Choose a tag to compare

@mitchallen mitchallen released this 13 Jul 14:56

Changed

  • make release now verifies that CHANGELOG.md has a ## [X.Y.Z] section for
    the version being released before it bumps, tags, or pushes anything. The
    target version is computed with uv version --dry-run (no mutation), and the
    release aborts early with a helpful message if the entry is missing — so a
    release can no longer be cut with empty auto-generated GitHub Release notes.

v0.2.0

Choose a tag to compare

@mitchallen mitchallen released this 13 Jul 14:47

Changed

  • make release now creates the matching GitHub Release automatically
    (gh release create) after pushing the tag, using that version's
    CHANGELOG.md section as the release notes (extracted with awk).
    Previously the target only pushed the tag, so the Releases page drifted
    behind the tags and published images — v0.1.2 had a tag and images but no
    Release object until it was created after the fact.

Documentation

  • Refreshed the Docker badges and image pull instructions in the README.

v0.1.2

Choose a tag to compare

@mitchallen mitchallen released this 13 Jul 14:41

Changed

  • Switched the Docker base image from python:3.12-slim-bookworm (Debian) to a distroless Chainguard/Wolfi Python base (cgr.dev/chainguard/python). The Debian base carried 4 CRITICAL + 17 HIGH OS-package CVEs with no upstream fix available (perl, zlib, sqlite, util-linux, ncurses); the Wolfi image ships those packages away entirely and scans 0 vulnerabilities at every severity. The venv is built on the matching -dev image so its interpreter resolves at runtime; the runtime is smaller (231 MB vs 341 MB) and still runs as a non-root user. The previous apt-get upgrade and useradd steps are gone (no package manager / already non-root).
  • make scan now fails on fixable CRITICAL/HIGH vulnerabilities (--severity CRITICAL,HIGH --ignore-unfixed --exit-code 1), matching the CI gate for local parity.

Security

  • Automated container image vulnerability scanning with Trivy. The new image-scan workflow builds the image and fails the build on fixable CRITICAL/HIGH vulnerabilities on every pull request and push to main, and the publish / publish-dockerhub workflows run the same gate before pushing so a vulnerable image can't reach GHCR or Docker Hub.
  • Added a scan-scheduled workflow that re-scans the published :latest image daily and uploads results (all severities, including unfixed) to the GitHub Security tab, catching CVEs disclosed after build time.
  • Added a Dependabot config (.github/dependabot.yml) opening weekly update PRs for the Docker base image, GitHub Actions, and Python dependencies, and enabled Dependabot alerts + security updates on the repository.
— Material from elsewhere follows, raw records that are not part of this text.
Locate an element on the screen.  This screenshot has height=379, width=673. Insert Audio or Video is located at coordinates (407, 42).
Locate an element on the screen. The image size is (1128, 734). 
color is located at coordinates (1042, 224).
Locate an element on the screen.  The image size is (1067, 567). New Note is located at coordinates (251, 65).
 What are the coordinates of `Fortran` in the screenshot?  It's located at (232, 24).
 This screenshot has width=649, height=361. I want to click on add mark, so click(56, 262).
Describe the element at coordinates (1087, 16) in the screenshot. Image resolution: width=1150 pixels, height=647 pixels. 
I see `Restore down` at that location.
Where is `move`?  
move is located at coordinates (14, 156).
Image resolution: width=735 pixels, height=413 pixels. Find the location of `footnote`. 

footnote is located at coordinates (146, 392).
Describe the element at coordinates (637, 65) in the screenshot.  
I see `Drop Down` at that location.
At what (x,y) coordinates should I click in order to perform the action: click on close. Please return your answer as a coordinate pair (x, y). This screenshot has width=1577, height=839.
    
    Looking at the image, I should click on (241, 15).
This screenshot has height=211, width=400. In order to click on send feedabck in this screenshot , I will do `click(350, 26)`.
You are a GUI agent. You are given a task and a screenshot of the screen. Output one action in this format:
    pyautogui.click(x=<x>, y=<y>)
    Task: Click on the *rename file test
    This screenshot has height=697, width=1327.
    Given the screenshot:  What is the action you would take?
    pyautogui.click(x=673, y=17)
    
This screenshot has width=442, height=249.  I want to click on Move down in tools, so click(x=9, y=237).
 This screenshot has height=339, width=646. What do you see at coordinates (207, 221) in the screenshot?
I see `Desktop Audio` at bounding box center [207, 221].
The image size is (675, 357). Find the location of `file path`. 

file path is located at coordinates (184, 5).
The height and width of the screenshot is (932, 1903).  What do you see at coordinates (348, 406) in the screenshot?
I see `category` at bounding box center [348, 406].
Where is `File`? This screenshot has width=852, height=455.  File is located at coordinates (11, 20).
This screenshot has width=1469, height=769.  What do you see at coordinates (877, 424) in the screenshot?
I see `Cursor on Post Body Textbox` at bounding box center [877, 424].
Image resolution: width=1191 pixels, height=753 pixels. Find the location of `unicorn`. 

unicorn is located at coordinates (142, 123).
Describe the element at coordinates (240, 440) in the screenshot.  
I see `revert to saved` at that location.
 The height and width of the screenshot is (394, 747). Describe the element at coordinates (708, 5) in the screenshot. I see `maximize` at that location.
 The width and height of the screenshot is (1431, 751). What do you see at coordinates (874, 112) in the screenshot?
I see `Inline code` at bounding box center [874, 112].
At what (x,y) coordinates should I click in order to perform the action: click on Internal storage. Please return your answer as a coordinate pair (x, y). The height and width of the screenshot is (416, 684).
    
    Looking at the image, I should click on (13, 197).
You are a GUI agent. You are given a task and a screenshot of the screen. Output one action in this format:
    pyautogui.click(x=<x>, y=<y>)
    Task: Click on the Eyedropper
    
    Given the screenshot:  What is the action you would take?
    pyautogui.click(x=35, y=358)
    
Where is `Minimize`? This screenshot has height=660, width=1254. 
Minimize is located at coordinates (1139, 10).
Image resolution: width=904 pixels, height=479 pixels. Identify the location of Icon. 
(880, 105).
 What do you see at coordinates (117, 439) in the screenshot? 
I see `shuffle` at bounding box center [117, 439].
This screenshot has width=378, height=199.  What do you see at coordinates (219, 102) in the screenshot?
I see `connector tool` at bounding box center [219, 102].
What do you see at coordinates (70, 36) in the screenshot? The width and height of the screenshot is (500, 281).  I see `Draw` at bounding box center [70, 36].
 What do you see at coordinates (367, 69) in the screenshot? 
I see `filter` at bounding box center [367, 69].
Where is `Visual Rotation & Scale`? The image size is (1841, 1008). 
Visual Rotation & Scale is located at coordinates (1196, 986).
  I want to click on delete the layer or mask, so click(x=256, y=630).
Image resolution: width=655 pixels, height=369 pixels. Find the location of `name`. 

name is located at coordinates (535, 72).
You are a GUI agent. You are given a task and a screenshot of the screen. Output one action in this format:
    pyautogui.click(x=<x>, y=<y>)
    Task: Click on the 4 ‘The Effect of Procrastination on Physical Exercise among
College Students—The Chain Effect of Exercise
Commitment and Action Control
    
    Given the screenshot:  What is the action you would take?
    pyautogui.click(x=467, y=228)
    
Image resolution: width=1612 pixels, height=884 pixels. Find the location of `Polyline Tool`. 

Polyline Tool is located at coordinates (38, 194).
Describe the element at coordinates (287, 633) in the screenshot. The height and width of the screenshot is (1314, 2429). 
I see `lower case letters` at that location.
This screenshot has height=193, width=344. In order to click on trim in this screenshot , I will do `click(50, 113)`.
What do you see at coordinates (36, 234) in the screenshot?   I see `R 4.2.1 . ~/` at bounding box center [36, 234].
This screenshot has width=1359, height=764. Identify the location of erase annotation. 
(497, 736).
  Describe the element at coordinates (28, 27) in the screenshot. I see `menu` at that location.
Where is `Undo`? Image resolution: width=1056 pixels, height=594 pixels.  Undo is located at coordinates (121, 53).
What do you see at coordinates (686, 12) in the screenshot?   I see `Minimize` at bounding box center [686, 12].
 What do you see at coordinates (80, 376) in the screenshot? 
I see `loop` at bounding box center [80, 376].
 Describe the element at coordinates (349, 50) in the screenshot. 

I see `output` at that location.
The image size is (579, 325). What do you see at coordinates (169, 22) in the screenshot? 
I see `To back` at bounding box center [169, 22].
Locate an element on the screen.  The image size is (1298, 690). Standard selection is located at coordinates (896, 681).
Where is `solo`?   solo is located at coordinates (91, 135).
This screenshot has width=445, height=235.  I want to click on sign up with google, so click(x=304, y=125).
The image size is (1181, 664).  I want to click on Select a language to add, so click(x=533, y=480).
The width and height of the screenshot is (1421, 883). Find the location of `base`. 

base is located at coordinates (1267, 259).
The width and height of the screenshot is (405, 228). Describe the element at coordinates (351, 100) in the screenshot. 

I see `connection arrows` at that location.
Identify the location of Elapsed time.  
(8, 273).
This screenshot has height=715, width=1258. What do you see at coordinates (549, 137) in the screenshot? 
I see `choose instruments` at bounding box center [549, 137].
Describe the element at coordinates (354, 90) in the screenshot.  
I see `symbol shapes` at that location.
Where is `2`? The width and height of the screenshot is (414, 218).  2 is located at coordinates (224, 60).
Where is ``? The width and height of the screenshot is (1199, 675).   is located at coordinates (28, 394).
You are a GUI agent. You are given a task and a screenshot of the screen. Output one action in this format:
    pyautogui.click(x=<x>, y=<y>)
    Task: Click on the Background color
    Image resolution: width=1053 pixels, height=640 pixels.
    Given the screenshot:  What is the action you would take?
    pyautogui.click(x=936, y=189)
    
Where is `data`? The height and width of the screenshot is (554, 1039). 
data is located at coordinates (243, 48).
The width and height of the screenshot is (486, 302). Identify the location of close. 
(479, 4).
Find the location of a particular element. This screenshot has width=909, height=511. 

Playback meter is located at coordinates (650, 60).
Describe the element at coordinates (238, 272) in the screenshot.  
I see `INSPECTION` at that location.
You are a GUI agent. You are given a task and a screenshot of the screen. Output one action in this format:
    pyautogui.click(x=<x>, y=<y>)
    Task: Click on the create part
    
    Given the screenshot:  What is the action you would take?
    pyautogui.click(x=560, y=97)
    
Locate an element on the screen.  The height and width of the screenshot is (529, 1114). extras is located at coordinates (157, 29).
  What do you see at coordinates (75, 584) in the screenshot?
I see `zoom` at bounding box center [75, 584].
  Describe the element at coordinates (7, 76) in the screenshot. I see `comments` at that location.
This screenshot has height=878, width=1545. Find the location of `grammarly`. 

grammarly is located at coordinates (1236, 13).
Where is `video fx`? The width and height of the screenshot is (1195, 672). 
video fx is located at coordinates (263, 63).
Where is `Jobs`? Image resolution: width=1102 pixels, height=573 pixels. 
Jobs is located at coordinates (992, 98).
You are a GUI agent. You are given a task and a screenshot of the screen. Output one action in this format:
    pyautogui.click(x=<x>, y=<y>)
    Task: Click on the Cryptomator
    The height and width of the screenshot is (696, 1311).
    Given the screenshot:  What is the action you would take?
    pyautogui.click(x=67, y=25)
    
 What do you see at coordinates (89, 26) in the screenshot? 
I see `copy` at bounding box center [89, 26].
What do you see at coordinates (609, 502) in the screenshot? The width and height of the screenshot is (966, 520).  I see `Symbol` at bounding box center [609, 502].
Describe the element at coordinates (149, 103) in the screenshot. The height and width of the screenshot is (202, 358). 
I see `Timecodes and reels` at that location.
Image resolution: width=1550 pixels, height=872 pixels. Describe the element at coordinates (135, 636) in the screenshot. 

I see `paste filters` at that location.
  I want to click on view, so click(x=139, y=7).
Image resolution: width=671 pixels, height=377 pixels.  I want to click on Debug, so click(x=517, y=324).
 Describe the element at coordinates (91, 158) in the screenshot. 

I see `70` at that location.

Full changelog: v0.1.1...v0.1.2

v0.1.1

Choose a tag to compare

@mitchallen mitchallen released this 10 Jul 15:31

Documentation

  • Add a "Quick start — demo an MCP server in 2 minutes" section to the top of the README: a client-driven walkthrough (add → verify → ask → remove) using the published Docker Hub image, aimed at someone seeing how an MCP client discovers and calls tools for the first time, plus an HTTP alternative.

No code changes — the 0.1.1 images are identical in behavior to 0.1.0.

Full changelog: v0.1.0...v0.1.1

v0.1.0

Choose a tag to compare

@mitchallen mitchallen released this 10 Jul 14:41

Initial release: a minimal FastMCP server with two tools.

  • server_info() — health/status check (app name, version, uptime, supported languages, default language).
  • greet(language?, name?) — a friendly greeting in one of eight languages (english, spanish, french, german, italian, portuguese, japanese, hawaiian), defaulting to English. Accepts a language name, alternate spelling, or ISO code (case-insensitive), plus an optional name to personalize the message.

Includes CI test/bdd workflows and GHCR + Docker Hub publish workflows.